• **Excerpted data**:
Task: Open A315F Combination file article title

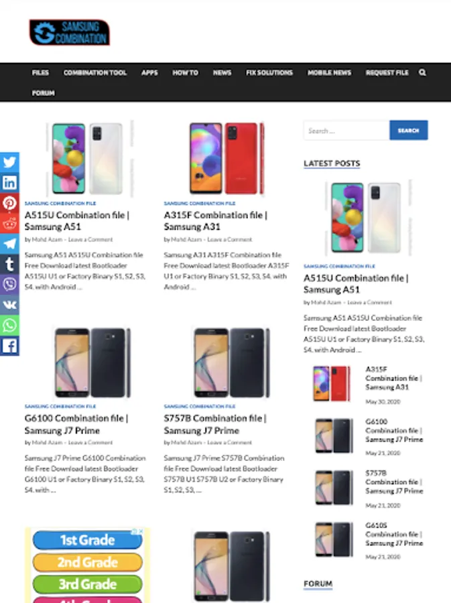Action: [215, 220]
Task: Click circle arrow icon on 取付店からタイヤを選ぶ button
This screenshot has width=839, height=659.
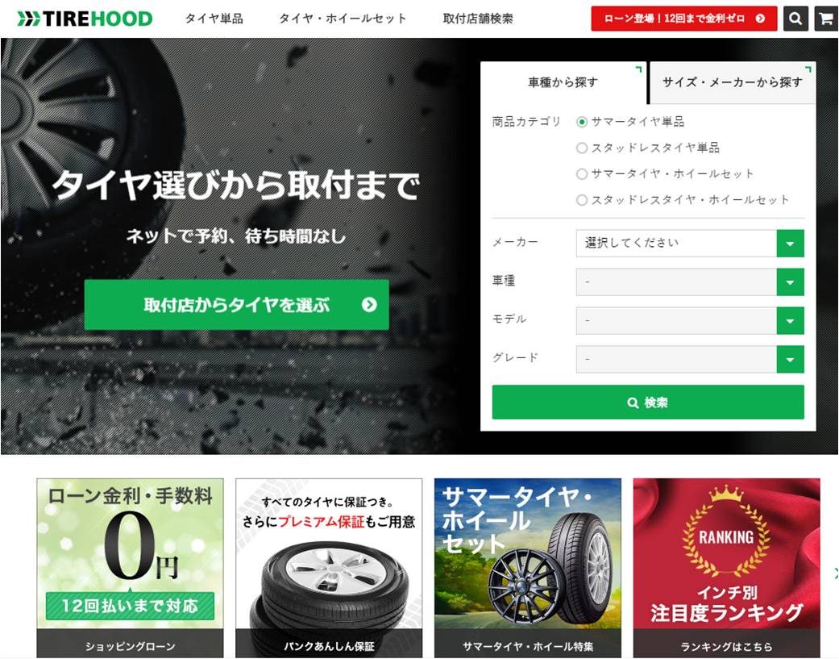Action: coord(369,305)
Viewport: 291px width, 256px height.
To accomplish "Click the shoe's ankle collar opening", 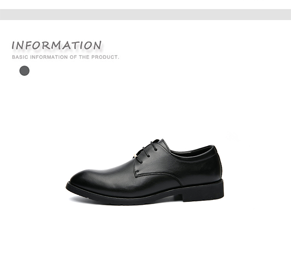I will (x=191, y=151).
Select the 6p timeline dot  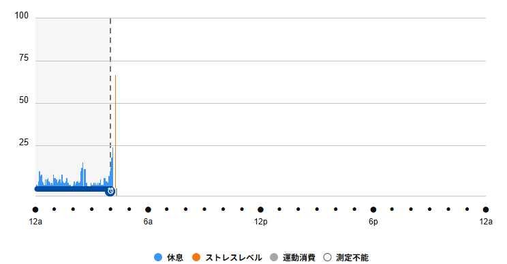pos(373,209)
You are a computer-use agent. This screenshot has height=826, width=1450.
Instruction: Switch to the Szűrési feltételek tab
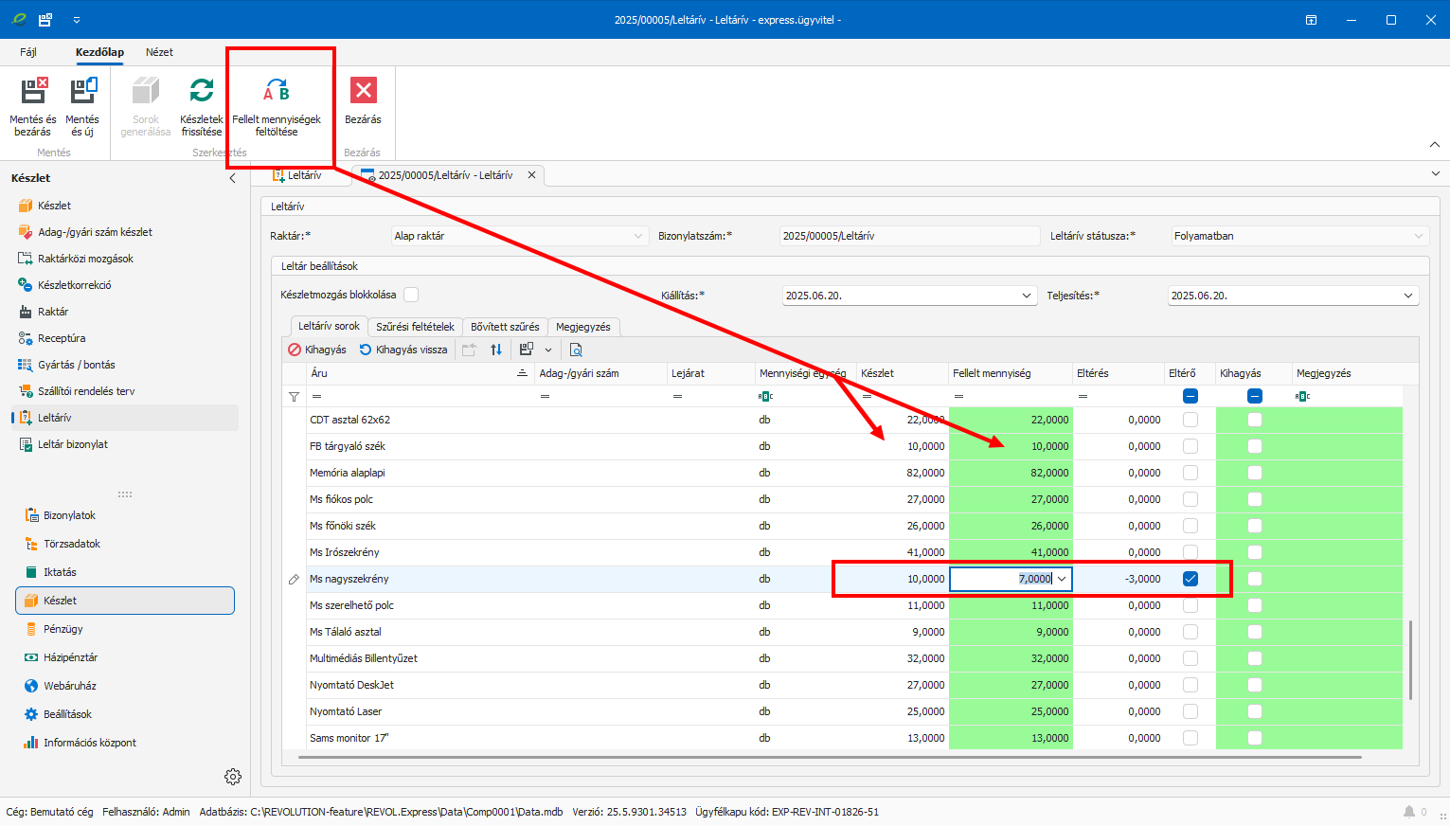(415, 327)
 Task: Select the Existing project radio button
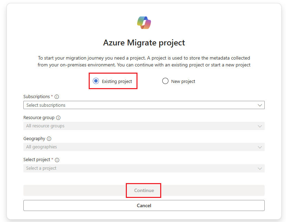tap(96, 81)

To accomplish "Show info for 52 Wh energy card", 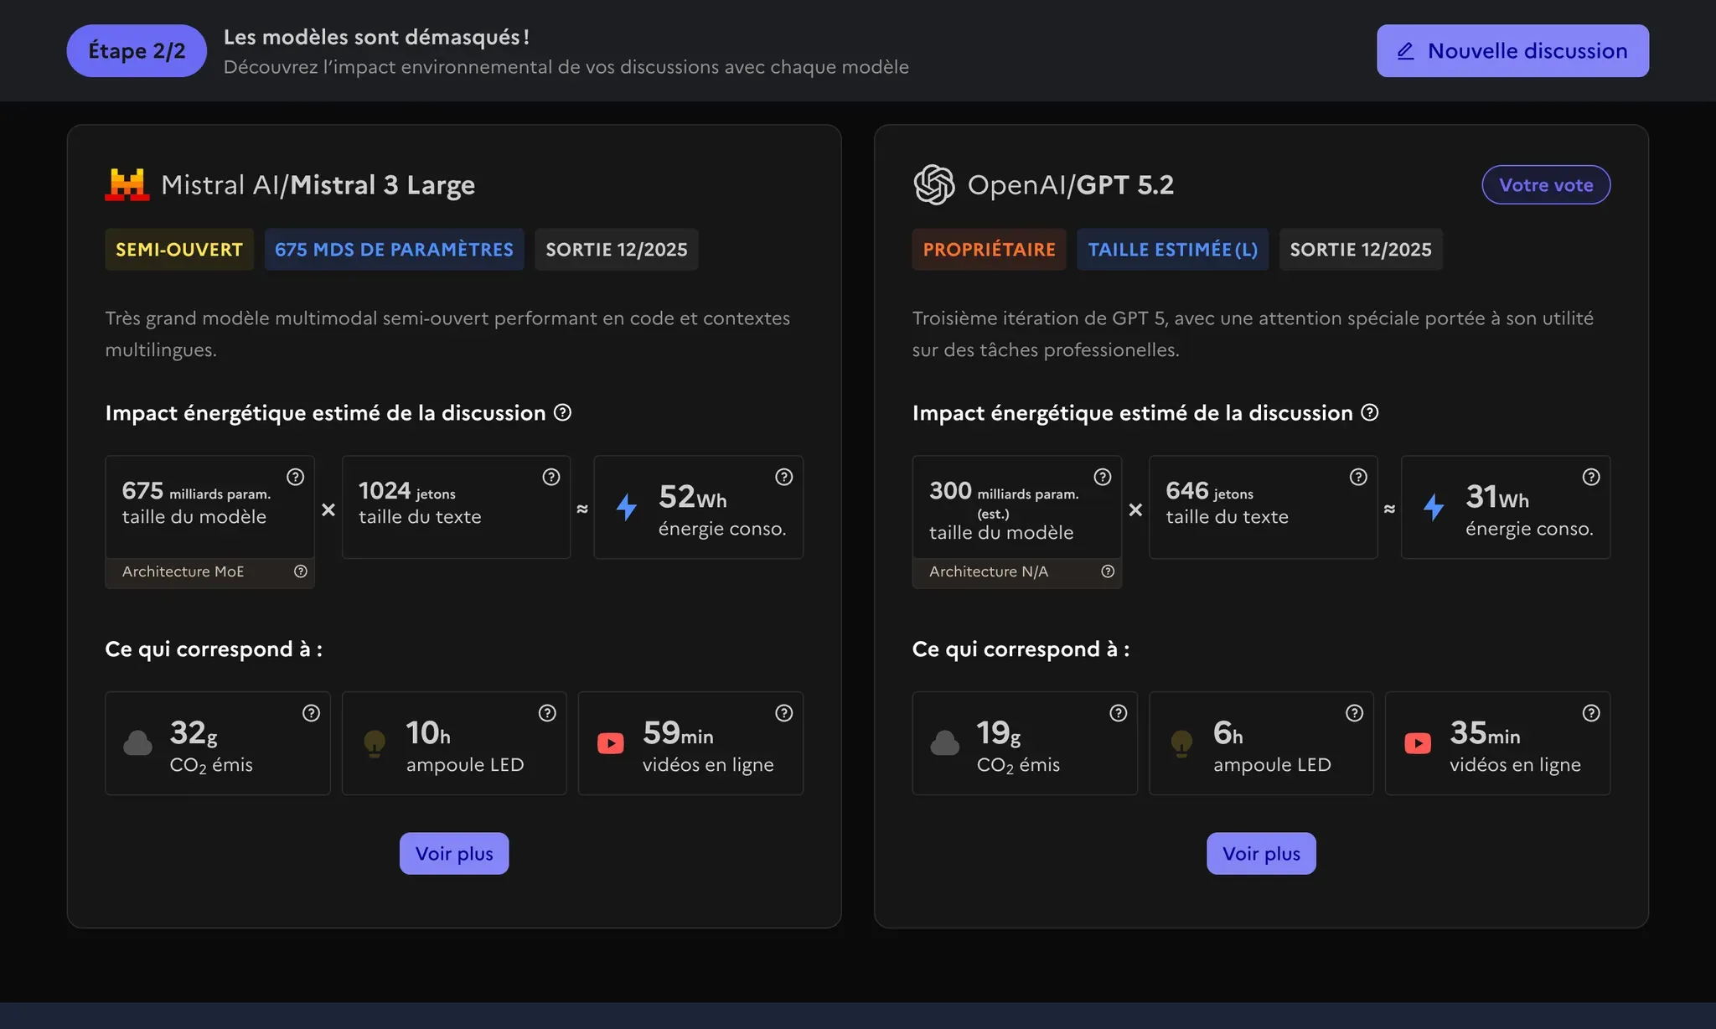I will click(784, 477).
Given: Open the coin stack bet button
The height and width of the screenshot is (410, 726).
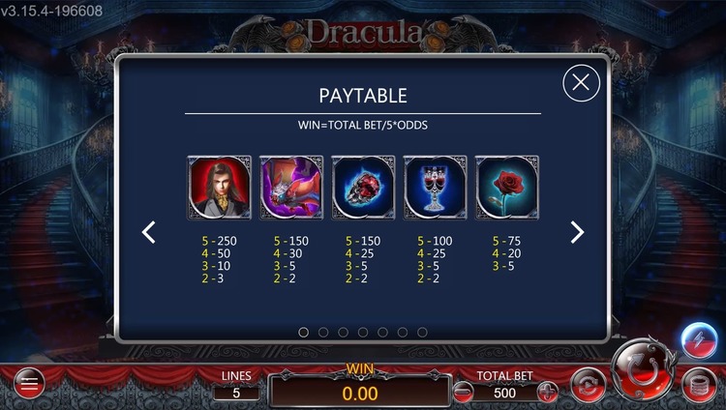Looking at the screenshot, I should tap(700, 385).
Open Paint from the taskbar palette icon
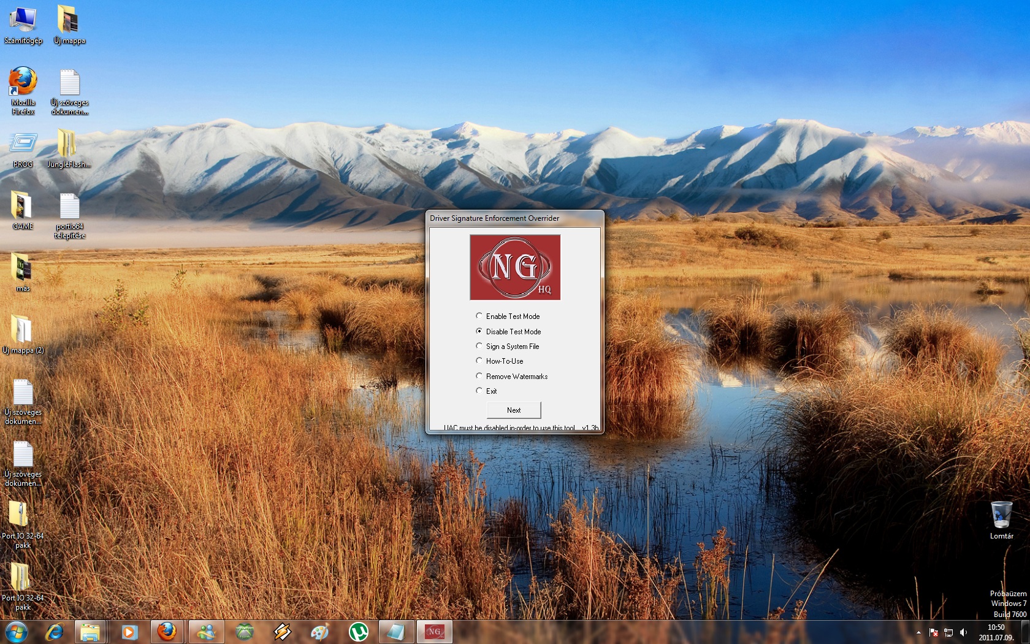Viewport: 1030px width, 644px height. (319, 632)
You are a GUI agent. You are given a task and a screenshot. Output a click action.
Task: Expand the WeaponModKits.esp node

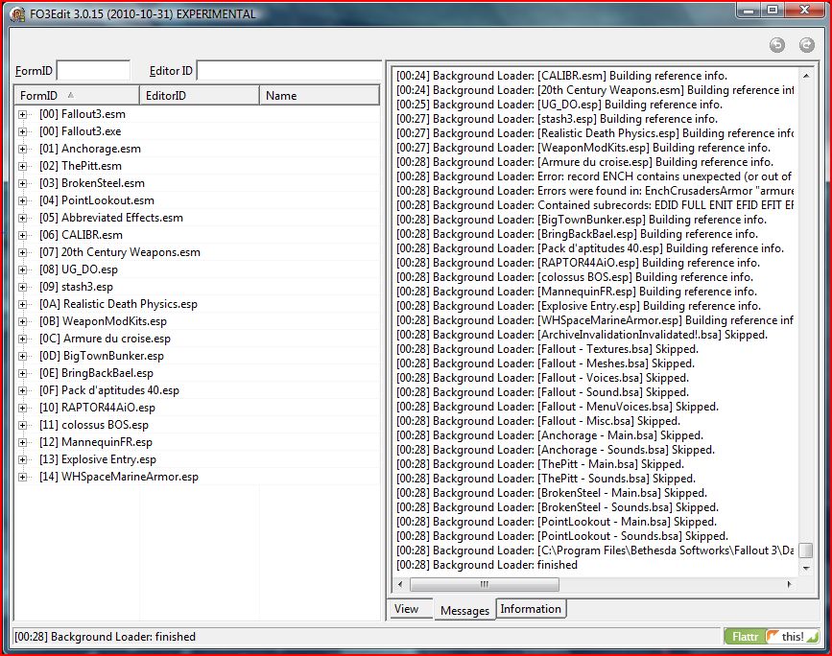23,321
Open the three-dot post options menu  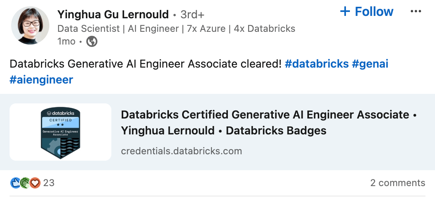(416, 12)
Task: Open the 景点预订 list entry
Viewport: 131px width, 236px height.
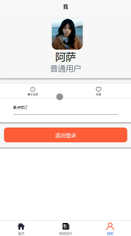Action: point(66,108)
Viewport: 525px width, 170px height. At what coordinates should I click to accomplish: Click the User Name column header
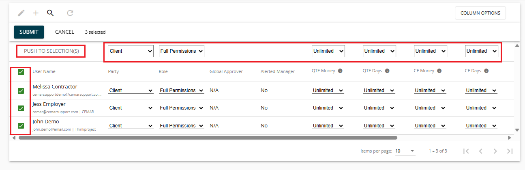pyautogui.click(x=44, y=71)
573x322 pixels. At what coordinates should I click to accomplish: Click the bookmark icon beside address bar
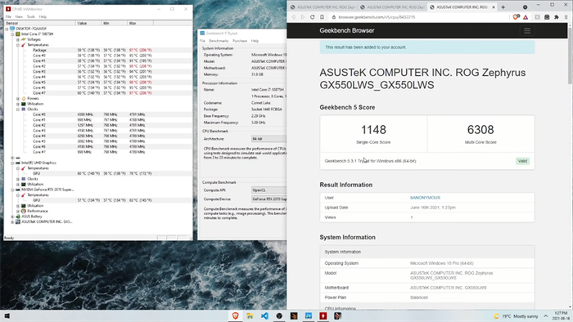point(322,17)
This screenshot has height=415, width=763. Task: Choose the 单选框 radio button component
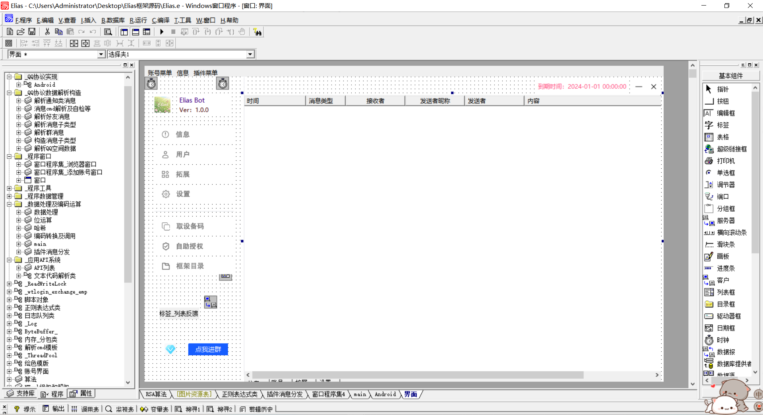click(725, 173)
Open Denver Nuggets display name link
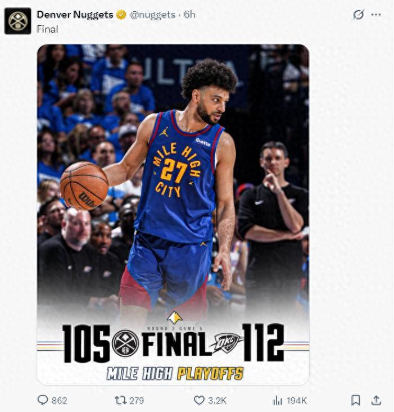 75,15
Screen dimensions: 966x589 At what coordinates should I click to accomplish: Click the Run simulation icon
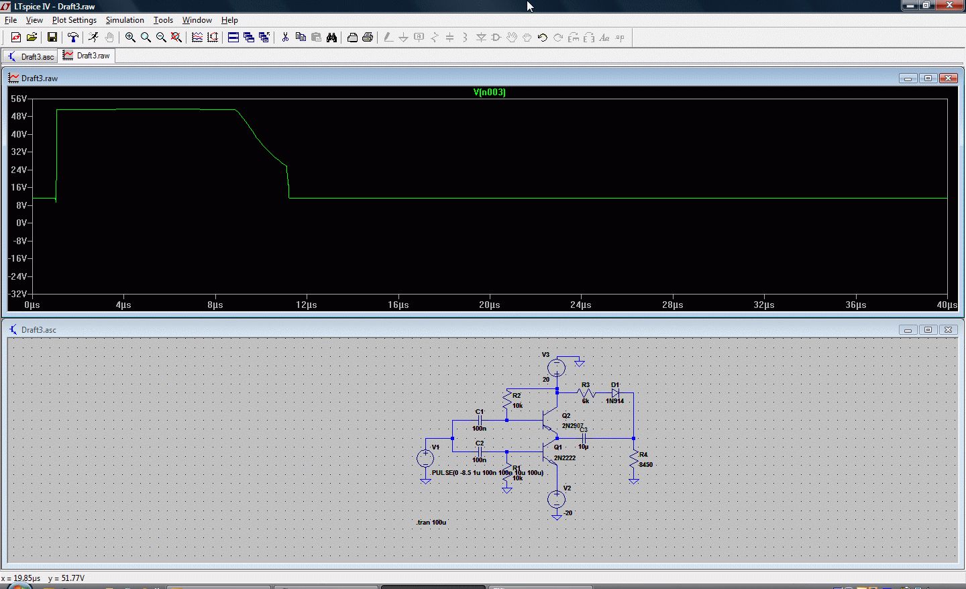pos(93,38)
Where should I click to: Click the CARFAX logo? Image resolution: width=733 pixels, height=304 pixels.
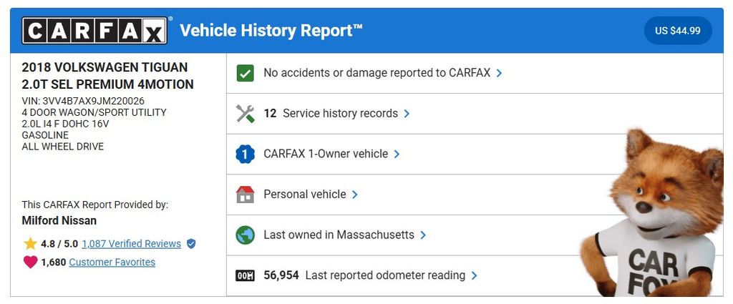95,31
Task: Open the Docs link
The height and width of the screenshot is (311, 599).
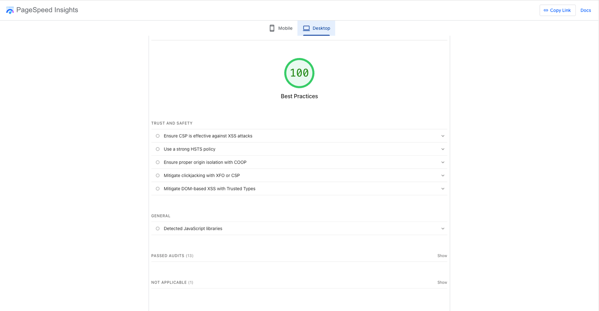Action: click(586, 10)
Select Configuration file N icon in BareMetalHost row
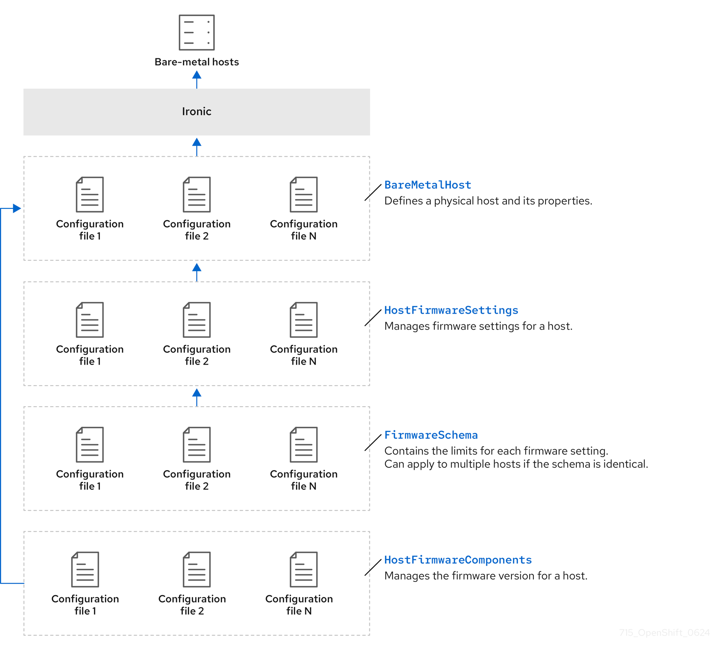Image resolution: width=710 pixels, height=652 pixels. pos(304,194)
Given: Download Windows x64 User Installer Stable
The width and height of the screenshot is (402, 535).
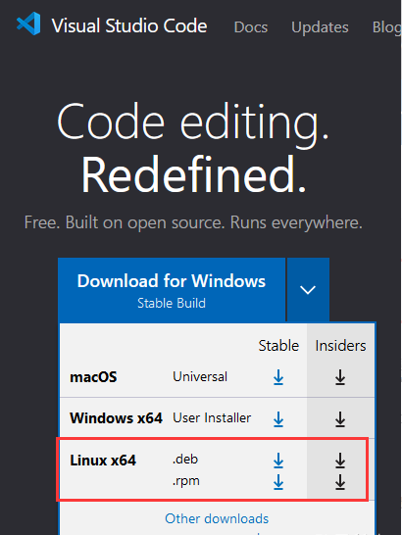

• **What this task involves**: Please report all lines in the entries where "agent" appears.

• **Completed exercise**:
You are a computer-use agent. This screenshot has height=826, width=1450.
You are a GUI agent. You are given a task and a screenshot. Output a click action.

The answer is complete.